## Passage to read
++++
# Does my posting look weird?



## Tymer (Dec 28, 2009)

It looks like you're trying too hard. Just relax and let the horse push you up. The horse should cause your posting.


----------



## equiniphile (Aug 16, 2009)

Let the horse move you, the motion shouldn't be half that big. Think of rolling your weight from your back onto your pelvis


----------



## Spastic_Dove (Oct 4, 2007)

Like the others said, youre making a concious effort to stand in your stirrups rather than let the horse push you up and just follow his motion.

Try relaxing your thighs and hips and just follow the motion of the horse with you leg. It also looks like you may be pinching with your knee. 

Lunge lessons can be beneficial for all riders. It lets you focus on a problem area in your position without having to worry about controlling your horse. Doing one may help you get the motion of it. It seems like you may be balancing off your hands and some exercises to fix that could really help you I think. 

Good luck! Cute horse by the way.


----------



## LiveLaughLope (Sep 15, 2010)

Posting should be more of a side to side motion, not exactly an up and down. Try building up that muscle and posting with your legs, relying less on stirrups and hands. You are definately getting there! Have fun, beautiful horse


----------



## LiveLaughLope (Sep 15, 2010)

Oh, and I find that mastering the sitting trot and then starting to work on the posting trot is beneficial, as it builds up those muscles and lets you feel the movement of the horse


----------



## ilovesonya (Oct 12, 2009)

You are going a little to high out of the saddle. You should only be coming an inch out of the saddle with every post. Try lengthening your stirrups to help with getting your post lower.


----------



## ilovesonya (Oct 12, 2009)

or better yet, try posting without stirrups at all!


----------



## AlexS (Aug 9, 2010)

Seeing your own faults yourself is huge, and you call them all here yourself. It is much easier to fix something you already understand that something you think 'huh' to. 

You are correct in your own evaluation, you are posting too high. I used to do this and it helped me to make my stirrups too long for a few sessions, and concentrate on just moving myself over the pommel. With muscle memory being a strange thing, I learnt pretty fast. 

Sitting trot without stirrups is also a great thing, automatically you should feel your leg drop. So this only changes with stirrups because your head changes. Do a lot of without stirrup work and be aware of the changes. 

But I would like to give you respect for seeing your errors, we all have them no matter what level we are at, very few admit to them!


----------



## xxEmilyxx (Sep 5, 2010)
++++
## Data listing

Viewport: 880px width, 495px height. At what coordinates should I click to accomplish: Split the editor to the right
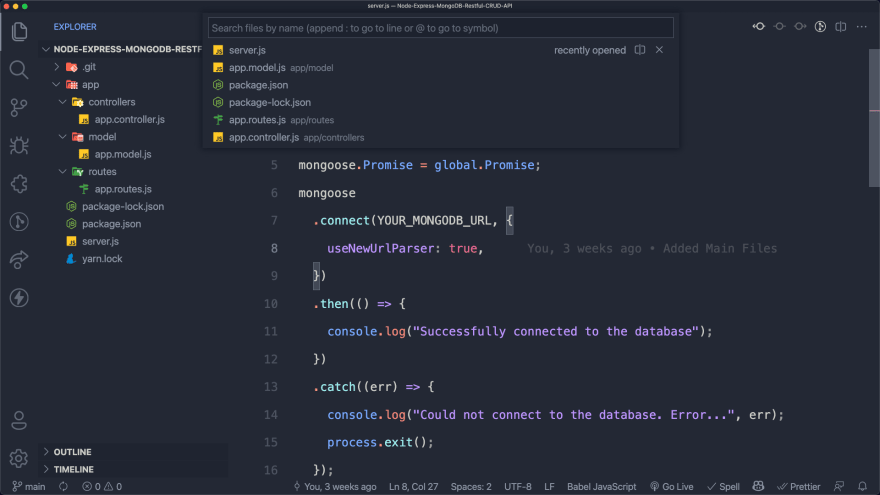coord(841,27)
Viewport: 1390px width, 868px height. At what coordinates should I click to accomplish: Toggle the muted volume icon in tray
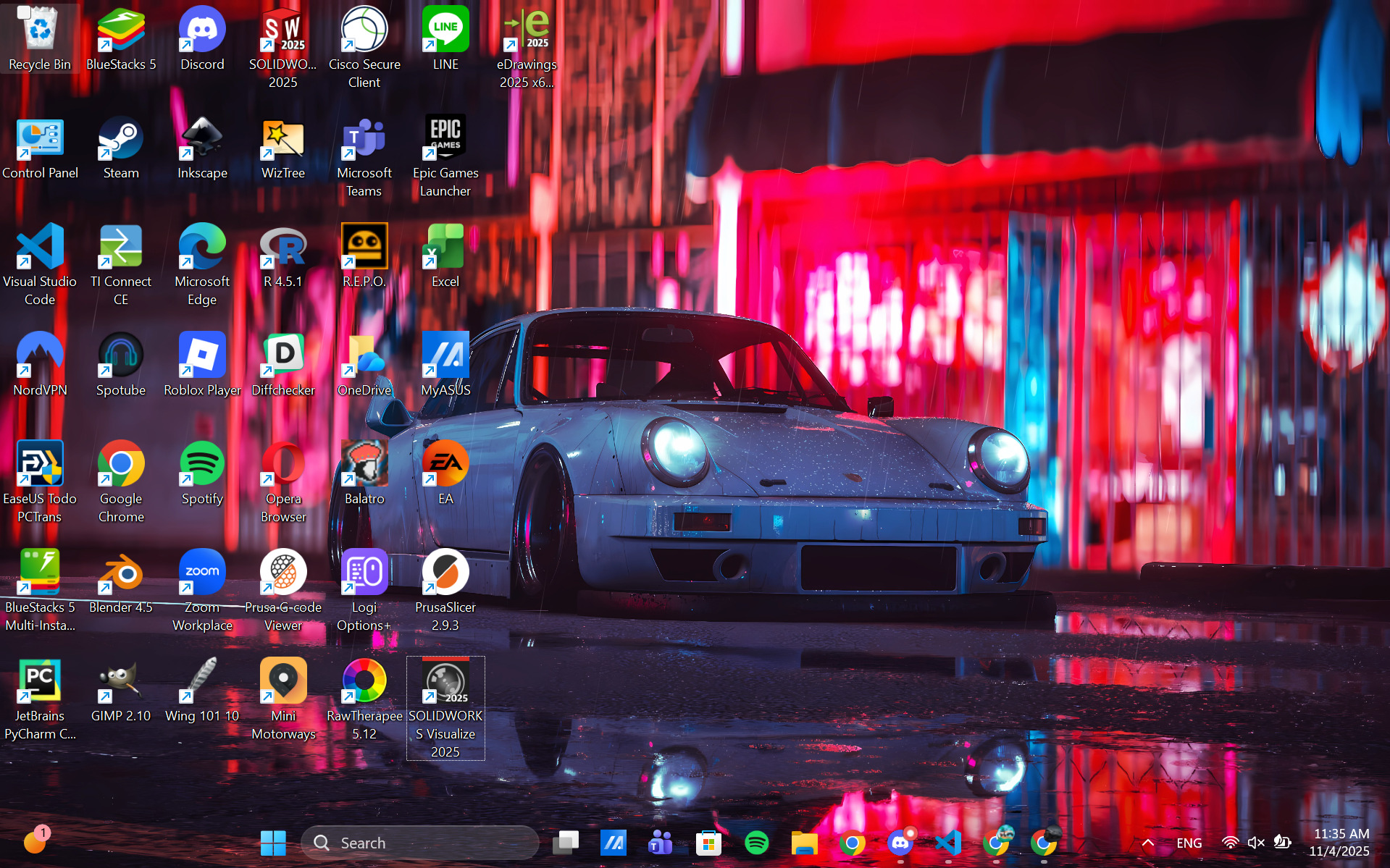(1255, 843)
++++
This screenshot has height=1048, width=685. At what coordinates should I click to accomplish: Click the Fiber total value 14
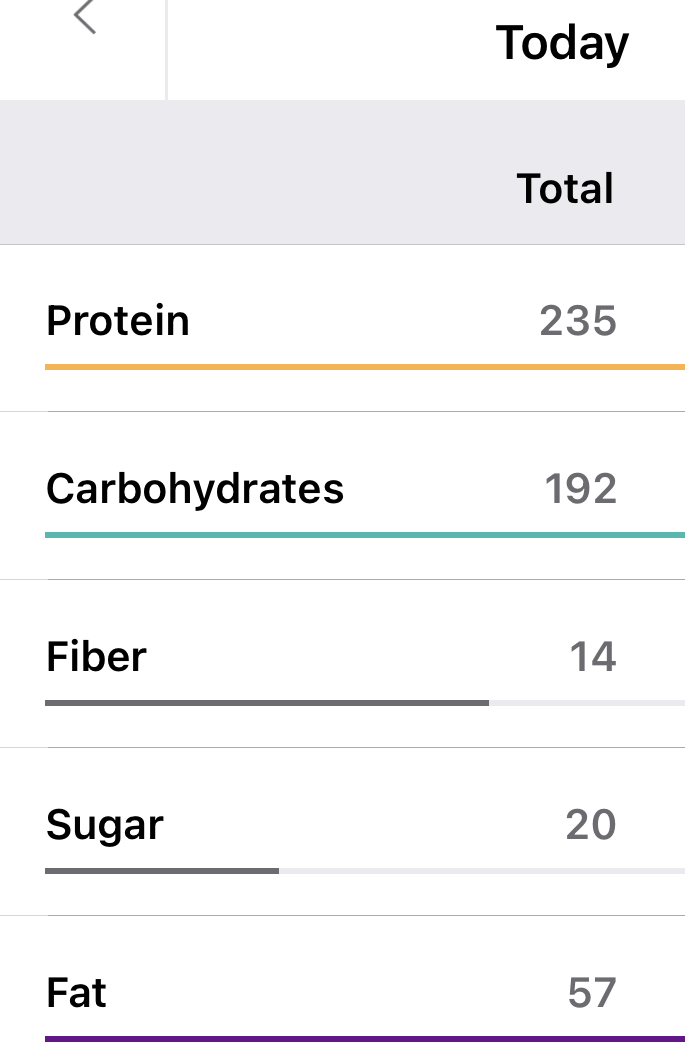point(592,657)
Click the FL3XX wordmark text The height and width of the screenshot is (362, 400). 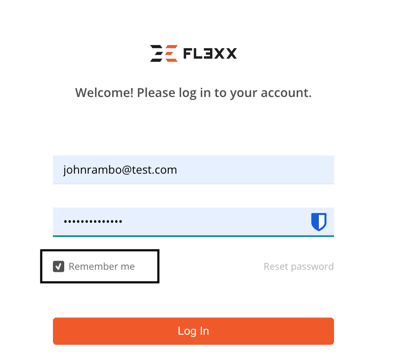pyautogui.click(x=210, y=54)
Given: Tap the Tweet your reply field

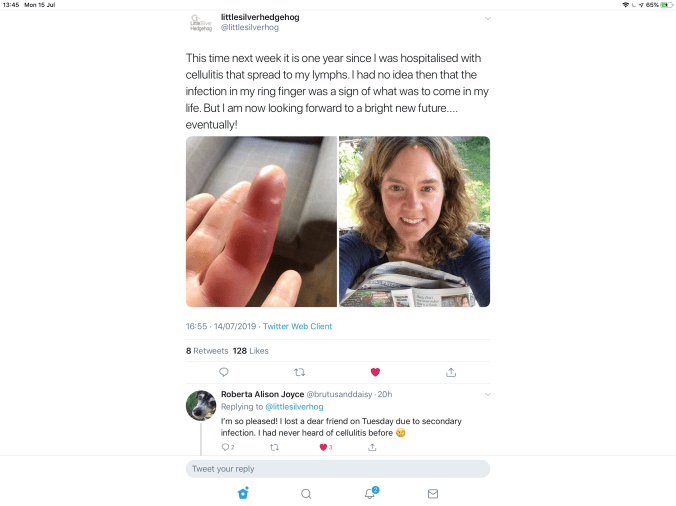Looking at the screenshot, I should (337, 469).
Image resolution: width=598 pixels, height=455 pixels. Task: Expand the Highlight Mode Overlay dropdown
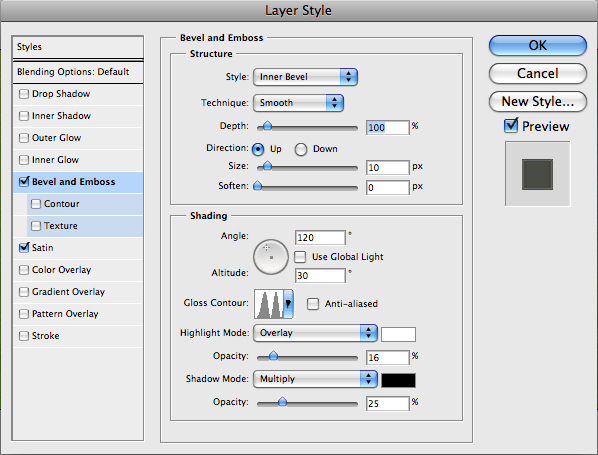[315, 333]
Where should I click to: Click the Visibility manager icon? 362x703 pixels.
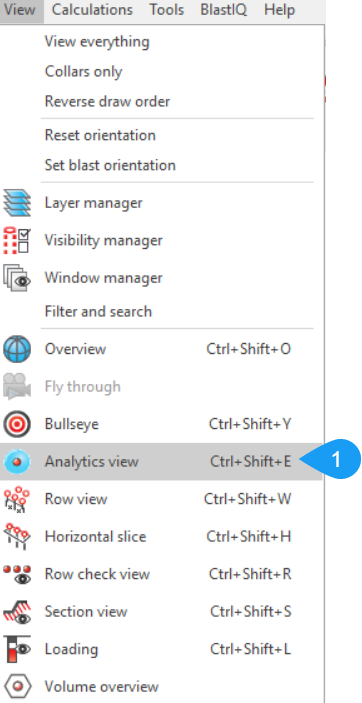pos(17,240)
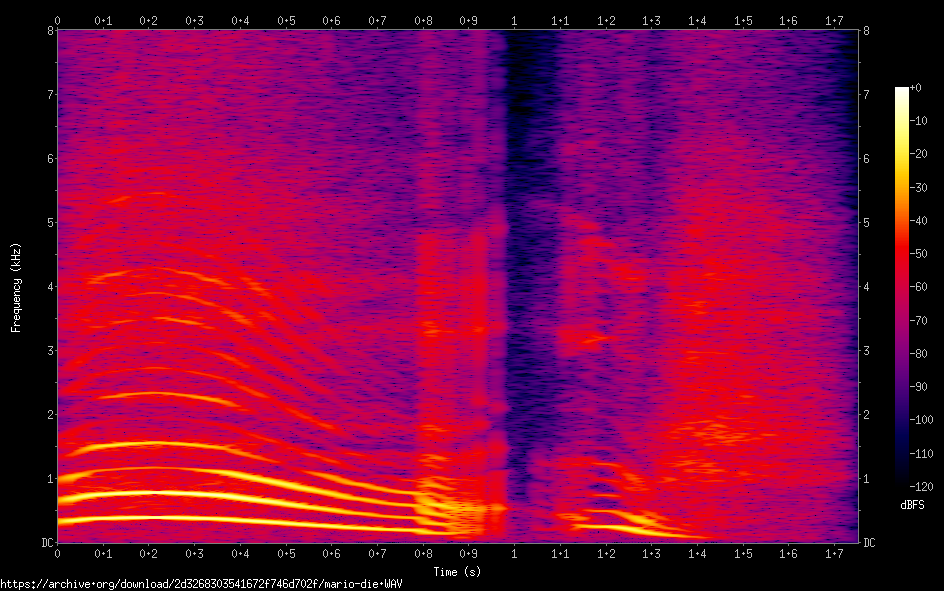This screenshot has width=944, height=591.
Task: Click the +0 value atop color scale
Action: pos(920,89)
++++
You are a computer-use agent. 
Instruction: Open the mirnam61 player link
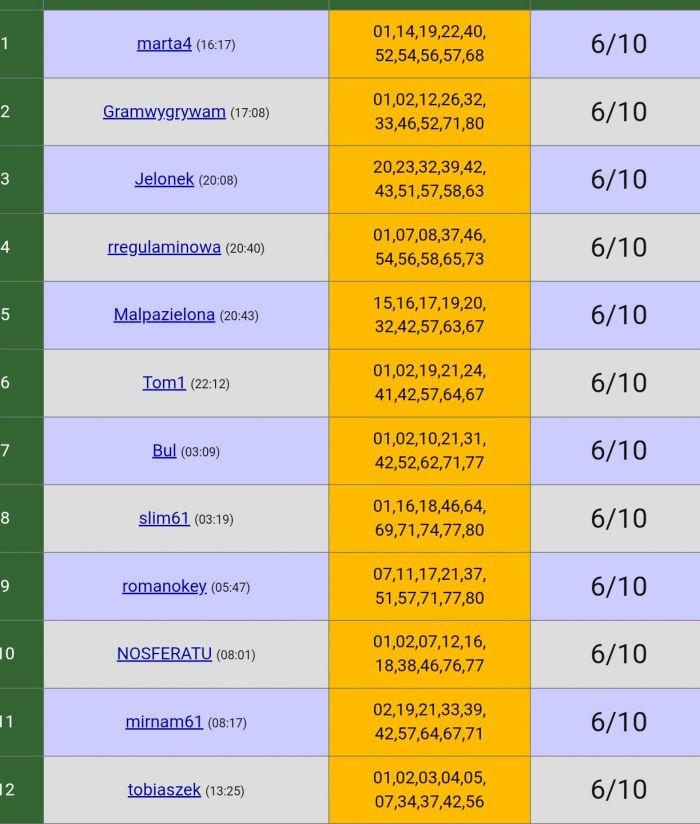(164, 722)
++++
## Written task
Copy out, word for word, the stretch of the forum thread on posting at the trot from "# Does my posting" through "(Aug 16, 2009)".

## Task output
# Does my posting look weird?



## Tymer (Dec 28, 2009)

It looks like you're trying too hard. Just relax and let the horse push you up. The horse should cause your posting.


----------



## equiniphile (Aug 16, 2009)